MORE cycleways, streamlined main bus routes and people-friendly city centres are some of the key elements of the Tasmanian Government's sustainable passenger transport projects submitted to the Federal Government's Nation Building 2 (NB2) Program.
Sustainable Transport Minister Nick McKim last week said the package of exciting, sustainable and people-focused projects would, if successful, put people first, reduce congestion and carbon emissions and dramatically boost the liveability of the State's three main urban areas.
"People-friendly transport in our urban areas has long been underfunded. These projects would help make them 21st-century places to live, work and travel in," Mr McKim said.

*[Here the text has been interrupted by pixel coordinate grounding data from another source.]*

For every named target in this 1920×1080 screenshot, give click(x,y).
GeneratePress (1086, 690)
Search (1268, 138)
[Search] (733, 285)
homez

NB2, the major national transport funding program for all states and territories, is a five-year program starting on 1 July 2014.
The overarching objective of NB2 is to "lift Australia's productivity through nationally significant land transport infrastructure". Projects to be funded under NB2 will be required to demonstrate links to significant national policies, such as the National Urban Policy.
The sustainable transport projects submitted by Tasmania in the NB2 round include:
- Main Road, Hobart: The State's busiest public transport corridor will be improved so that buses are given higher traffic priority, so they can travel more quickly between Hobart and the Northern Suburbs. Bus stops will also be upgraded.
- Macquarie Street, Hobart: Extension of Southern Outlet bus lane, bus streamlining improvements.
- Burnie cycleways: Several new cycleways, including from Burnie Park to Bass Highway via Futuna Road; Marine Terrace, Wilmot to Spring streets and Burnie Park to Malonga Street via West Park Grove and Mooreville Road.
- Launceston cycleways: Several new shared and bike-only cycleways, connecting the UTAS Inveresk campus with the city centre, including from Mowbray Link to Lindsay Street.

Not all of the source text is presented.